The task => When you reach the line containing "This screenshot has" in the records below, start copying exactly, and stop once you have copied the line containing "Click the Domingo".

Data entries

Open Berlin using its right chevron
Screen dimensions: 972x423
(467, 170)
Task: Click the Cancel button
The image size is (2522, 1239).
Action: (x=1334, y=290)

* * *

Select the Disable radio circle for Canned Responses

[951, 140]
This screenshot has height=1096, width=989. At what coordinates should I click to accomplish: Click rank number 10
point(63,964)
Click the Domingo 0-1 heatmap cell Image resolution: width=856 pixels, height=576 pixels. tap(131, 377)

Expected output =>
This screenshot has height=1096, width=989. At what coordinates should I click to accomplish: Click rank number 10
point(63,964)
Click the Domingo 0-1 heatmap cell Image resolution: width=856 pixels, height=576 pixels. tap(131, 377)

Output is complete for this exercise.